Joy Henry of the West Midlands Minority Ethnic Business Forum was commenting after hearing about an initiative in the Black Country, led by the private sector company Seetec, to get people off Incapacity Benefit and back to work.
“Work is good for a person not just from an economic perspective but it is good for health and wellbeing. Of course, there is a small hard core of scroungers but I believe that most people who are out of work would much prefer to have a job,” said Joy Henry, a member of the Forum and chair of its Training and Skills sub-group.
“It is essential to identify those who are able to work whilst not forcing people who with the best will in the world are simply too sick to hold down a job. The issues behind long term worklessness are complex.

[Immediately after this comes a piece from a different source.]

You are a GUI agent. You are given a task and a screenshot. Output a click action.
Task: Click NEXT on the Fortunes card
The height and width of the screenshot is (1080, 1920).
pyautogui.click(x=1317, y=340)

“Lack of qualifications and skills are an important part of the story but only a part. Psychological issues like lack of confidence and motivation are also very important and it is encouraging that the Black Country initiative is tackling these factors.
“I am pleased that there are organisations out there working with the unemployed and offering diverse training and support to meet individual needs as well as providing a signposting service to enhance the support provided.
“Being out of work is one of the biggest causes of ill health both physical and in particular mental. One of the biggest problems caused by unemployment is depression and depression is a very serious and incredibly debilitating condition yet mental health remains a Cinderella service within the NHS.
“It can quickly spiral into a vicious circle in which unemployment becomes a way of life. The benefits system is also a major factor that can be a barrier to people taking work.
“Employers also have to be helped to be more open minded about taking on people who have been out our work for a long time. Work placements and trial employment that removes the perceived risk to an employer along with active support provide a way forward,” added Joy Henry.